SUPPLIED RECORDS below:

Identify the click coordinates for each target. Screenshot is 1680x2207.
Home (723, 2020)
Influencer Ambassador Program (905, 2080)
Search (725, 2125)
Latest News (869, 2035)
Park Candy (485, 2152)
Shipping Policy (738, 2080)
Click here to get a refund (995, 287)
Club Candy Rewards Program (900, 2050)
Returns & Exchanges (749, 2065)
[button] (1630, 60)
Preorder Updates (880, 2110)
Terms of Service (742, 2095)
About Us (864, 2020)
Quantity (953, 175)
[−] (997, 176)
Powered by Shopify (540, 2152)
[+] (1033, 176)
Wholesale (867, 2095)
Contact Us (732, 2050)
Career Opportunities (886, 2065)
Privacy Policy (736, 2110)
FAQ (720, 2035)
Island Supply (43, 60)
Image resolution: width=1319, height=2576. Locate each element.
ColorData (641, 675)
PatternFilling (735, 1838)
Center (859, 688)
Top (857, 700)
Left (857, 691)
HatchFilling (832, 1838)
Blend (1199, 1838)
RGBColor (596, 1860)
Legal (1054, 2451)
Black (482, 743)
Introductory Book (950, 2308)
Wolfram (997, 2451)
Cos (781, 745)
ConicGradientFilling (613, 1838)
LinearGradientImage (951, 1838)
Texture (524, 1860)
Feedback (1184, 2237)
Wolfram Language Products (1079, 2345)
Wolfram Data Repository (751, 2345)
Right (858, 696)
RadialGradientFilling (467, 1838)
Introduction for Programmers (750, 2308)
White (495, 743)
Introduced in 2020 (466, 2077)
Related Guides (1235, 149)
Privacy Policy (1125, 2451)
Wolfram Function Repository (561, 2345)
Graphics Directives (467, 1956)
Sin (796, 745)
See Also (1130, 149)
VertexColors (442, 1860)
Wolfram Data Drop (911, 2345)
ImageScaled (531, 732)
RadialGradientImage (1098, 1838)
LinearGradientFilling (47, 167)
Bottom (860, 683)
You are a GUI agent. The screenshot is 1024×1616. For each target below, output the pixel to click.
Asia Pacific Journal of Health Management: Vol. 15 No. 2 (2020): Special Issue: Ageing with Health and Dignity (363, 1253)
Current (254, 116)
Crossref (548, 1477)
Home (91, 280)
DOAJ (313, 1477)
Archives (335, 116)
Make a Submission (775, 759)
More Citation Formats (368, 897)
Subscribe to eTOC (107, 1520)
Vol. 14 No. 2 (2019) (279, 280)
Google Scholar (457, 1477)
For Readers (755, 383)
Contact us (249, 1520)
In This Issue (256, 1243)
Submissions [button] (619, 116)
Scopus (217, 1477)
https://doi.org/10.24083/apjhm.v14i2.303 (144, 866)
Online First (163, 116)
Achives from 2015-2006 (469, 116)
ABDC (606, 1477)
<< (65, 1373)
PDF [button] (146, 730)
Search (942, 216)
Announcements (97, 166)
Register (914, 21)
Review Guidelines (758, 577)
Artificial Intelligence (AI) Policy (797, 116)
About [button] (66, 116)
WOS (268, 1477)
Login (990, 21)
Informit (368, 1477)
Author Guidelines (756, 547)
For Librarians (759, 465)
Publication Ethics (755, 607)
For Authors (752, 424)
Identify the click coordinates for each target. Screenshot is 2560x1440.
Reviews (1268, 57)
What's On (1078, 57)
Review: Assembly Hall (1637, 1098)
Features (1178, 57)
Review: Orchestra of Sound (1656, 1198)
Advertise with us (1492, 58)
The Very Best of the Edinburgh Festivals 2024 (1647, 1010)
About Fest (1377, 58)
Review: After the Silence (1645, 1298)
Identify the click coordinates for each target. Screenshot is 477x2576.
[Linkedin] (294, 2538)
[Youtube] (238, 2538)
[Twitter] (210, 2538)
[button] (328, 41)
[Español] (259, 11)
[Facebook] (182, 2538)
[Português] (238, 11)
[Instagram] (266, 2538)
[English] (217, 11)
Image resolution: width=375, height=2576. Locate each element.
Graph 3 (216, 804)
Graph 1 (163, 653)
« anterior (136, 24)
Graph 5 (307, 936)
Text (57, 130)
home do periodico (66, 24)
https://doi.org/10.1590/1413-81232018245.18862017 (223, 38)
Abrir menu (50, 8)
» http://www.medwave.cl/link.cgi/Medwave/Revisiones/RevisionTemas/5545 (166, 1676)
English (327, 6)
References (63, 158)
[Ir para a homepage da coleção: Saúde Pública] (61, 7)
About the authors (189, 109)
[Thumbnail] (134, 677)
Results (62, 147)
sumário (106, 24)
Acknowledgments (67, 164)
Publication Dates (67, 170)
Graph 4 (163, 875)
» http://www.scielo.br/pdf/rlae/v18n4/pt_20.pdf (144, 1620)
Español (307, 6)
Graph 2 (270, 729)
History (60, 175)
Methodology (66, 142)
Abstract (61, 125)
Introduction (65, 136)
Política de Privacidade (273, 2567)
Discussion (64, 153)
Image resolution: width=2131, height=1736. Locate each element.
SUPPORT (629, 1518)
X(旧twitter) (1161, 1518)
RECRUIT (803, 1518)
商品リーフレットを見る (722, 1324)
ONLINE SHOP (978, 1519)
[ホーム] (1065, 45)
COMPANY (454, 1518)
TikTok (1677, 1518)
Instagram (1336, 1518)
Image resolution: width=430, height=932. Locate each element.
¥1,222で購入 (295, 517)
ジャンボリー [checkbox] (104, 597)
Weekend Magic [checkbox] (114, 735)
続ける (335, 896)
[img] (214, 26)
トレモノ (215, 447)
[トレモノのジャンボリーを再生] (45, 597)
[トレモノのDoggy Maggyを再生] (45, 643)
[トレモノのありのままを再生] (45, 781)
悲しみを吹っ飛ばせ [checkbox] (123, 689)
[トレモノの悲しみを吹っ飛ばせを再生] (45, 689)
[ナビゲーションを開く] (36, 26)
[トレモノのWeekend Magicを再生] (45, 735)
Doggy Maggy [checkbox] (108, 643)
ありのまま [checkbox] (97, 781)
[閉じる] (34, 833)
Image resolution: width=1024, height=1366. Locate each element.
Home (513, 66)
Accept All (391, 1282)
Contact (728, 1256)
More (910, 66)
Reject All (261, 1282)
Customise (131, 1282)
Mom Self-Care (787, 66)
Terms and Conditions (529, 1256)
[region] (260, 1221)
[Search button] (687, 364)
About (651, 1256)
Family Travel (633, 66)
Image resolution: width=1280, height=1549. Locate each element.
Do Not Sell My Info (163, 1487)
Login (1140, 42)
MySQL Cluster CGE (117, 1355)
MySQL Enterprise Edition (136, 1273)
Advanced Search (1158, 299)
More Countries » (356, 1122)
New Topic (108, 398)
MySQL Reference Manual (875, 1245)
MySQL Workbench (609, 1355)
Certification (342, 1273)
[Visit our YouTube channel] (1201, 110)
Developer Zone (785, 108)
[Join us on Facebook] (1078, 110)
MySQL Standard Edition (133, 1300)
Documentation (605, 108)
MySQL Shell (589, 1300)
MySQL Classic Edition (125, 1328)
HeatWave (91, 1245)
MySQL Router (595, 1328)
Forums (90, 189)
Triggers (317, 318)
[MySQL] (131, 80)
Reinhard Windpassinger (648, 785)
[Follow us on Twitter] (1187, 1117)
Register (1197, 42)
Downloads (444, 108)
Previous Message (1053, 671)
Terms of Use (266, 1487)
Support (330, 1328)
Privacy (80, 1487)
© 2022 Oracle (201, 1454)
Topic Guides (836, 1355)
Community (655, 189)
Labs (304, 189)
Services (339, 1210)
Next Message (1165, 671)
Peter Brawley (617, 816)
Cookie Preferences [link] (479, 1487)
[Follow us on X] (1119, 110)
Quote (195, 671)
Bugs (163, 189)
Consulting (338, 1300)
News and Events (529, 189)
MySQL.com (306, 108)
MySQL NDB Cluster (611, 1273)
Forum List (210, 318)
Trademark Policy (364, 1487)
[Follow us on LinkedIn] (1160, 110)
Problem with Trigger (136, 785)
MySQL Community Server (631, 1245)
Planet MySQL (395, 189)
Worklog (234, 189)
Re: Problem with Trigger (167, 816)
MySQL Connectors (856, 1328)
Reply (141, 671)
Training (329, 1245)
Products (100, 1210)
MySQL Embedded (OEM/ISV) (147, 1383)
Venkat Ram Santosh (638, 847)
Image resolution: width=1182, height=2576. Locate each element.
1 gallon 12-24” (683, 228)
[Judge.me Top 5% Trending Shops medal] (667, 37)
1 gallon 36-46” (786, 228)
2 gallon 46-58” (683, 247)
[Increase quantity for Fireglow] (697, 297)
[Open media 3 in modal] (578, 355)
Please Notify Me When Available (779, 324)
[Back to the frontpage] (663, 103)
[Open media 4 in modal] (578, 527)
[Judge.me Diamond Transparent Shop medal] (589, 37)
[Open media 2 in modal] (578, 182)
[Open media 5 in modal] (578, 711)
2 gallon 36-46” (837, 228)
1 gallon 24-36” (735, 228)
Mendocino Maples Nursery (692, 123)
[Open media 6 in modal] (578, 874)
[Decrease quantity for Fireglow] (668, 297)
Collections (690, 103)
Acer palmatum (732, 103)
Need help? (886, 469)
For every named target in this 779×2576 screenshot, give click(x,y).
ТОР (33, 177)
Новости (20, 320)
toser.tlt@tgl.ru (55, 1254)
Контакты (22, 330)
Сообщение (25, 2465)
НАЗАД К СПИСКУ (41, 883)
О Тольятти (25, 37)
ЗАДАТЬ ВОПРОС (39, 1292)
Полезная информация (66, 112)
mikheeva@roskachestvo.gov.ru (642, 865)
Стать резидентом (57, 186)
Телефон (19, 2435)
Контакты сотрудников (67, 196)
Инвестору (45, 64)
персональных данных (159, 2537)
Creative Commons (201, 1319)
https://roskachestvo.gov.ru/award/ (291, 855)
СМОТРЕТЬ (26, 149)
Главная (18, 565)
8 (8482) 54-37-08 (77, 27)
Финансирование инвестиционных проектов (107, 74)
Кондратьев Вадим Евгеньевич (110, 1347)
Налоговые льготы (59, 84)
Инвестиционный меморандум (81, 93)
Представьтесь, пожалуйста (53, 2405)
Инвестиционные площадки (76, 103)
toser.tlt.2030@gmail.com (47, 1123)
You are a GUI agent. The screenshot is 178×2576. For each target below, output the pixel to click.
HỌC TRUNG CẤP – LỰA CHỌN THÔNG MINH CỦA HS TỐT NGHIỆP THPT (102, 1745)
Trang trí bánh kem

End of SUPPLIED RECORDS.

An exact, complete copy of the lines above from the one with "DOAJ (313, 1477)" through the one with "Scopus (217, 1477)" is the whole answer.

● **PROBLEM SOLUTION**:
DOAJ (313, 1477)
Archives (335, 116)
Make a Submission (775, 759)
More Citation Formats (368, 897)
Subscribe to eTOC (107, 1520)
Vol. 14 No. 2 (2019) (279, 280)
Google Scholar (457, 1477)
For Readers (755, 383)
Contact us (249, 1520)
In This Issue (256, 1243)
Submissions [button] (619, 116)
Scopus (217, 1477)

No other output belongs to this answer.